Lyle Joscelin Chase was not quite 35 years old, just three years off the upper age limit for enlistment, when the First World War began. He was working as station manager on a sheep farming property called Llanillo Station, near Walgett, in far northern New South Wales. In 1915 the upper age limit was lifted to 45 years old, and in July 1917 Lyle enlisted in the Australian Light Horse, along with his brother William, who was the station manager at Howlong Station, Carrathool NSW. The brothers had sequential serial numbers, and both were allocated to the 6th Light Horse Regiment (LHR), 34th Reinforcement. They embarked from Sydney on board RMS Ormonde on 02 March 1918.

After arriving in Egypt the brothers spent the first few weeks in hospital recovering from measles they contracted on the voyage. Lyle eventually rejoined the 6th LHR in late June 1918, by which time the Regiment was operating around the Jordan Valley. In July, the Regiment helped to repulse Ottoman attempts to retake the Jordan Valley and Jericho.

For the next couple of months, the 6th LHR engaged in extensive patrolling, occasionally encountering Ottoman forces. Then, in September 1918, the final British offensive was launched. The 6th LHR was part of the force that captured Amman on 25 September. This was to be its last major engagement of the war. The Ottoman forces surrendered with the signing of the Armistice of Mudros on 30 October 1918.

The conditions in the Jordan Valley were very challenging. Along with environmental factors such as temperatures often over 50 degrees Celsius with accompanying high humidity, the troops had to contend with flies and disease-carrying mosquitoes. Many units were depleted seriously by illnesses.

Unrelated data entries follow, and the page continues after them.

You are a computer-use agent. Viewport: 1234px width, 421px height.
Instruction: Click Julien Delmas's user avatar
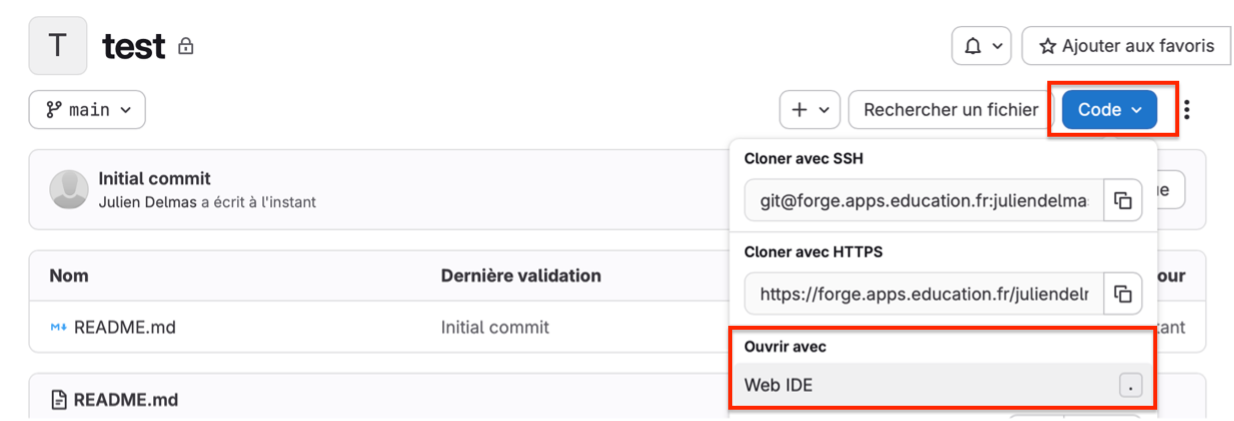69,189
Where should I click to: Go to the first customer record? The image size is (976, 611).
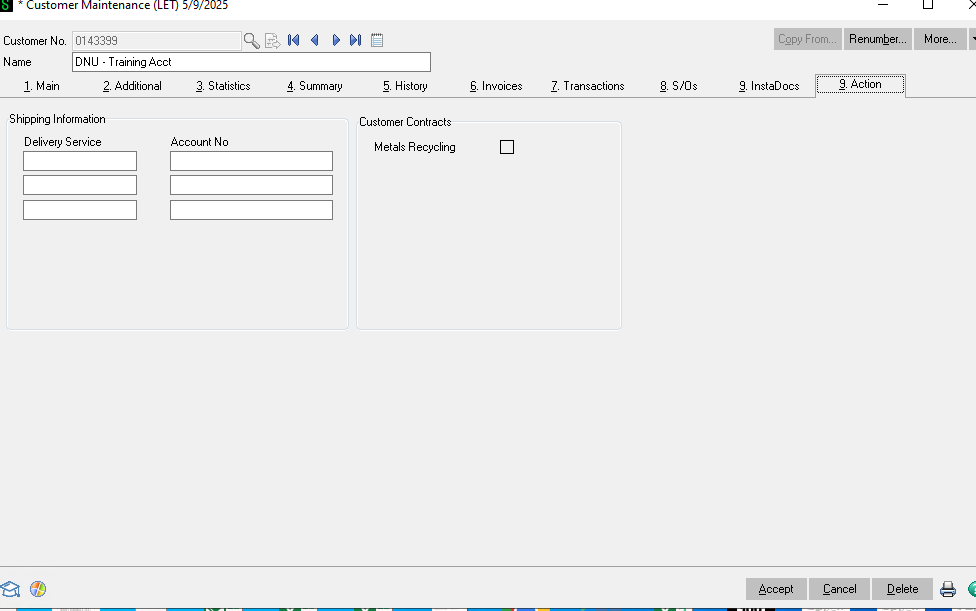click(x=294, y=41)
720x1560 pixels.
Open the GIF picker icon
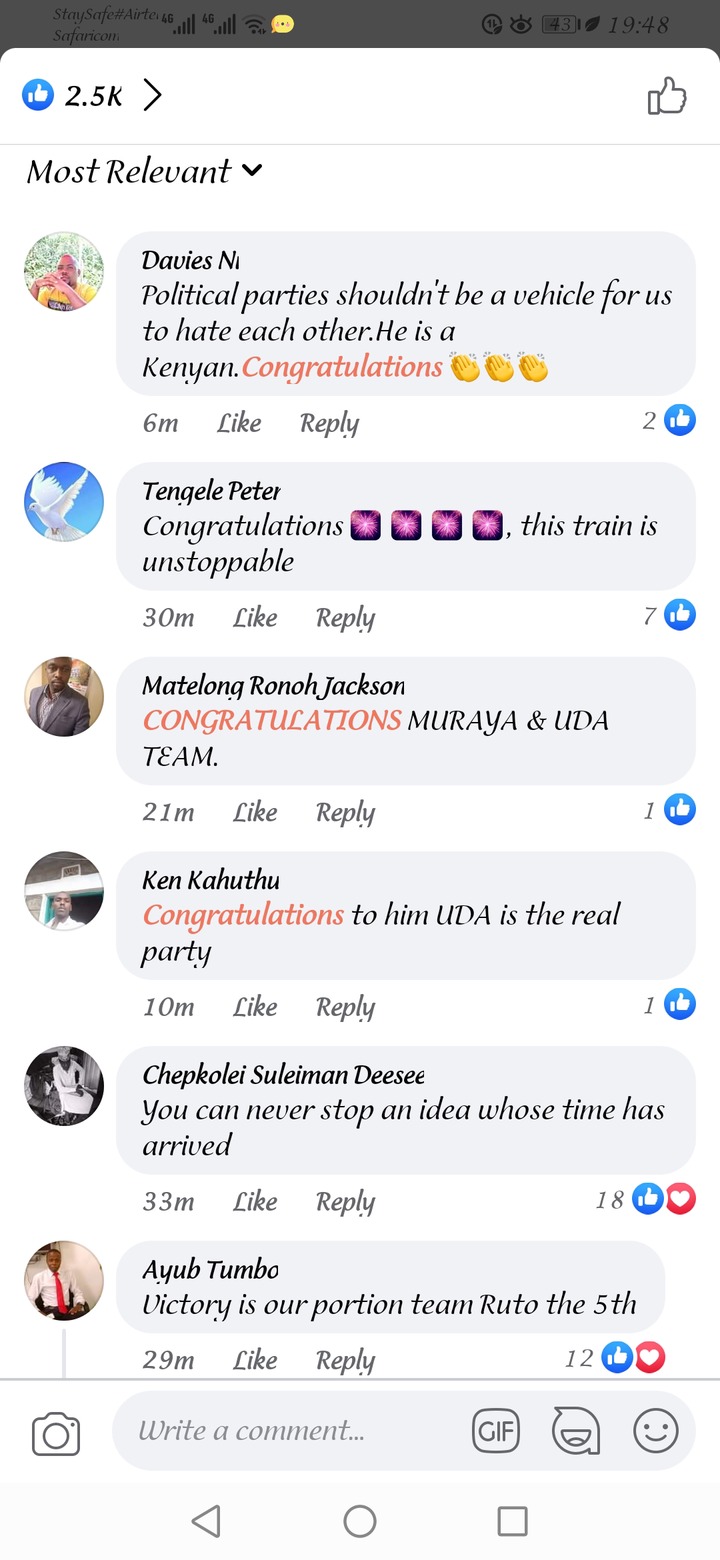click(496, 1432)
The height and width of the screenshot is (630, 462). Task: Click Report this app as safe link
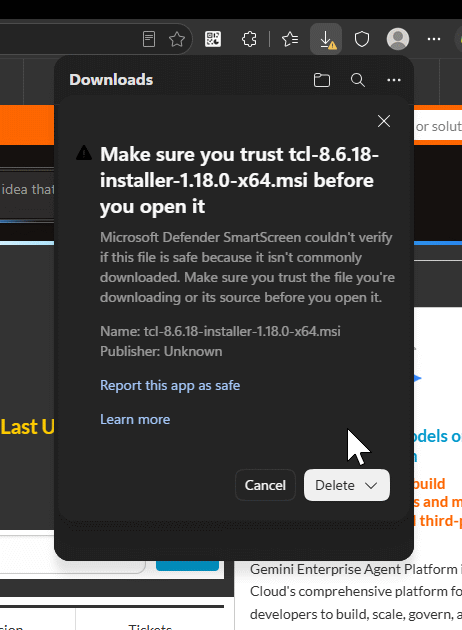tap(170, 385)
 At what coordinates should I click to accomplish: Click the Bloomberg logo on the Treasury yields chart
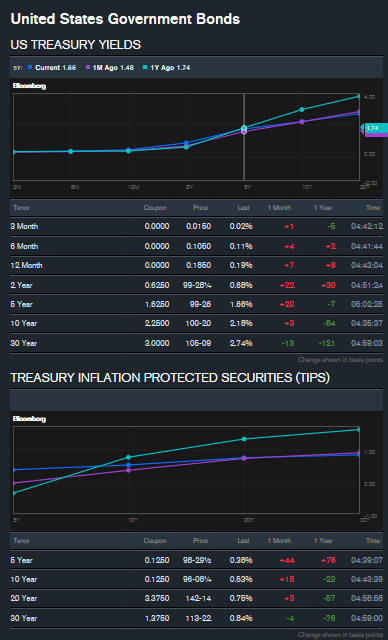[29, 86]
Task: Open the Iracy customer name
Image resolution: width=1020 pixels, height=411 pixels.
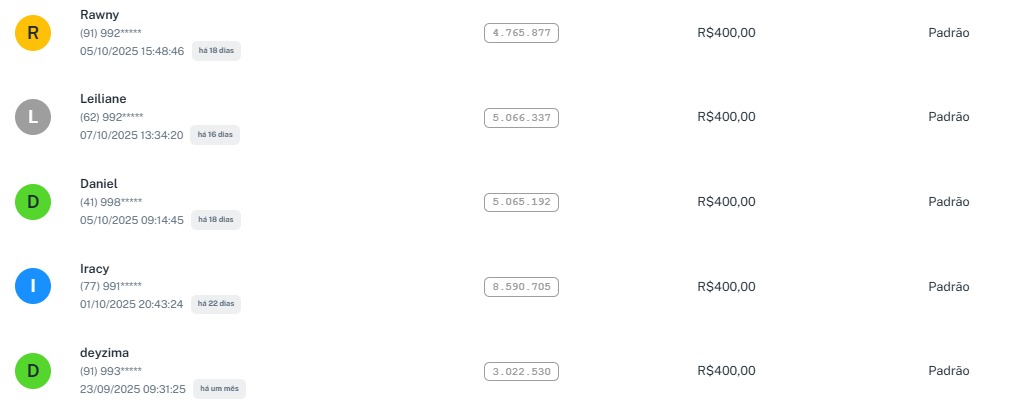Action: pyautogui.click(x=95, y=268)
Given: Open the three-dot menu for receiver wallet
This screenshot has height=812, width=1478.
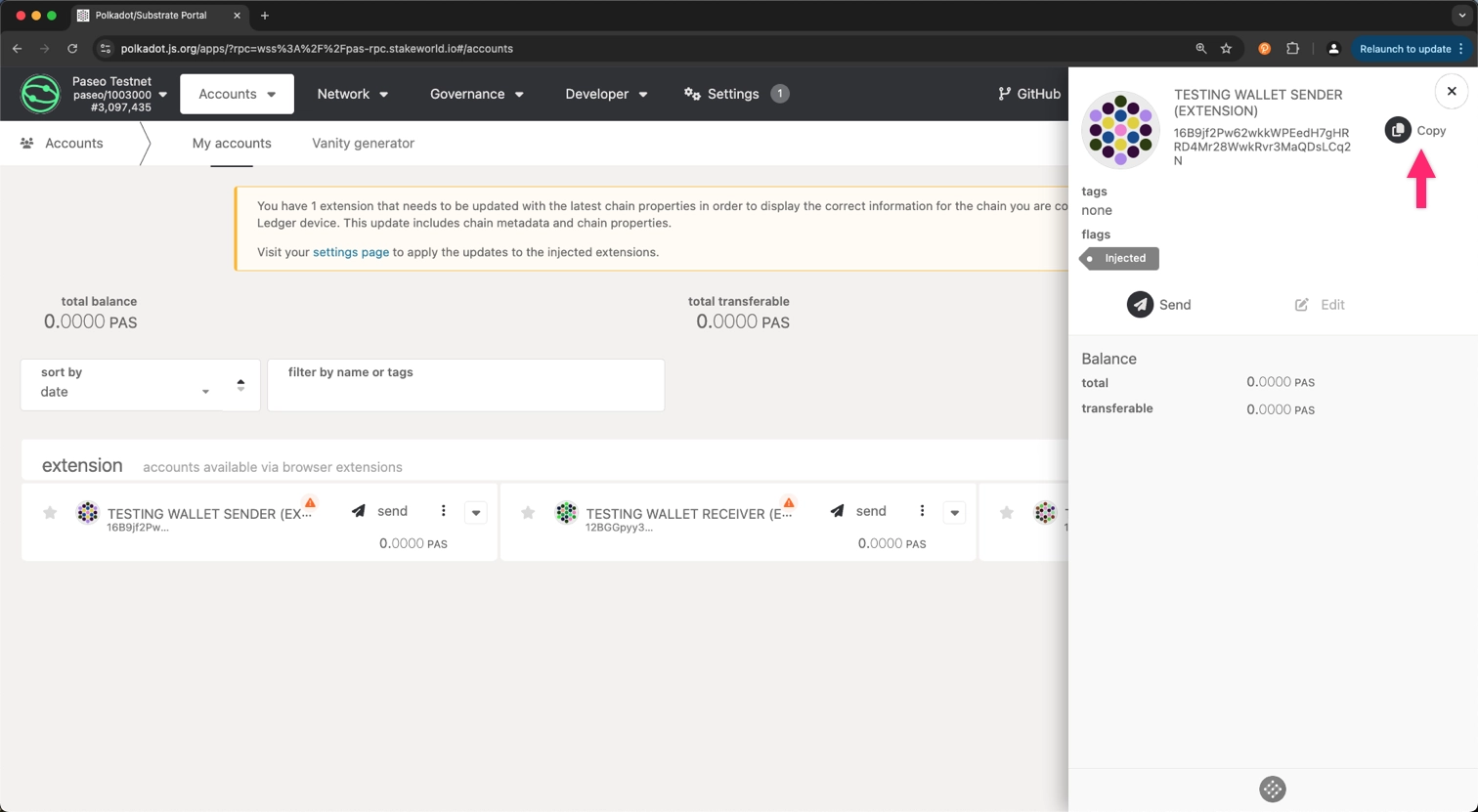Looking at the screenshot, I should point(922,511).
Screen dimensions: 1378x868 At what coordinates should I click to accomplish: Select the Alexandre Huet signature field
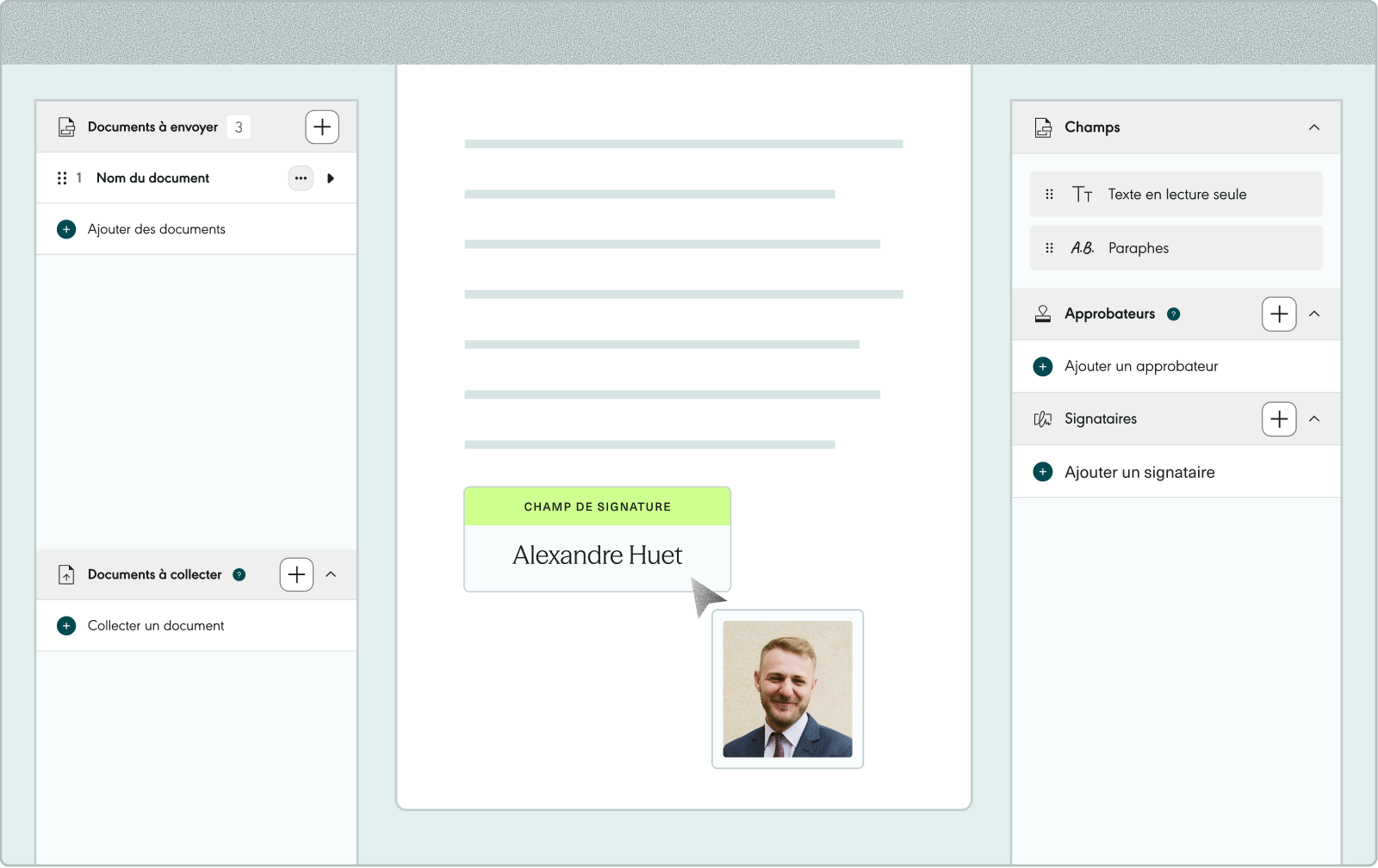point(598,540)
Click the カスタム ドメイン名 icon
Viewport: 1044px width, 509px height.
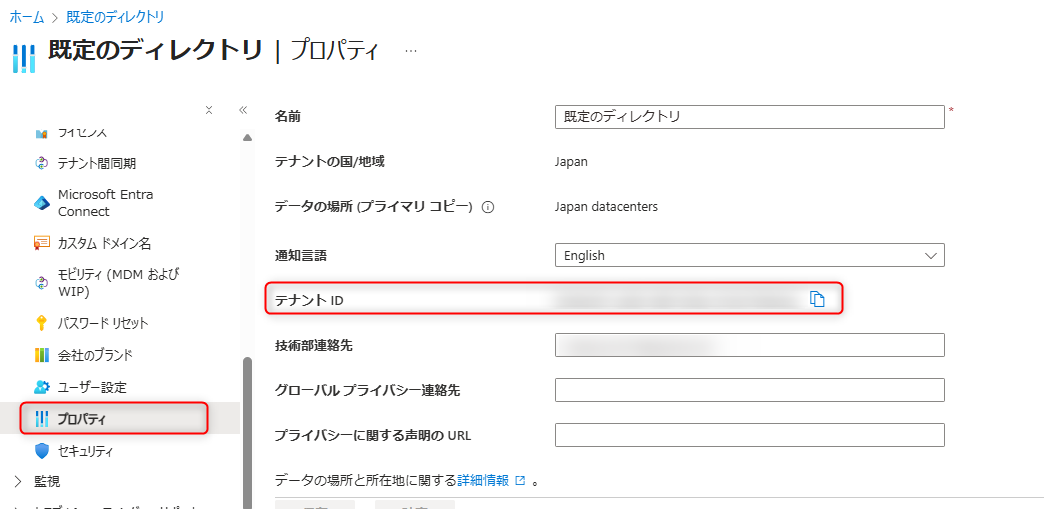(x=42, y=243)
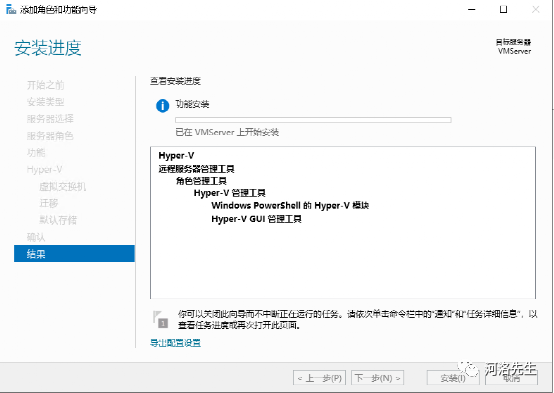Click the 上一步(P) button
Screen dimensions: 554x393
pyautogui.click(x=319, y=378)
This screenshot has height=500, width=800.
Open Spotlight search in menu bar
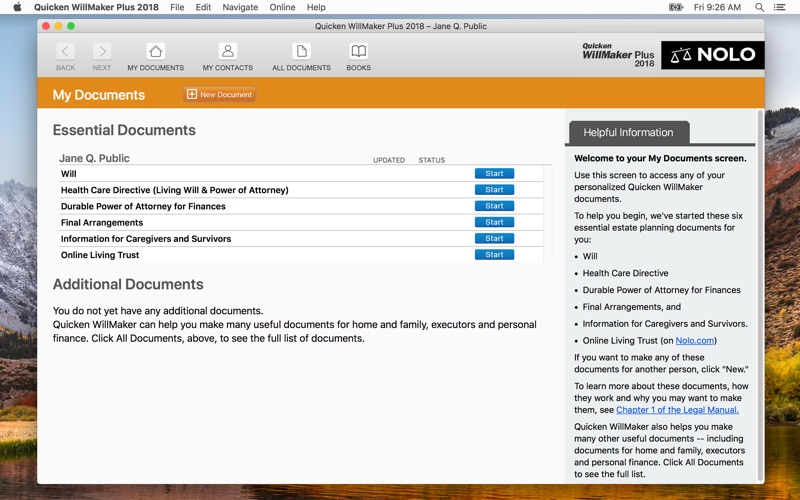coord(759,7)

Lyle Chase was admitted to hospital again on 02 November where he was diagnosed with malaria and pneumonia. The harsh desert conditions had taken their toll and he died on the last day of the fighting of the First World War.

Lyle Chase was buried later that day in Ramleh War Cemetery, in what is today Israel. His gravestone bears a simple inscription chosen by his family: “Duty nobly done.” He was 40 years-old.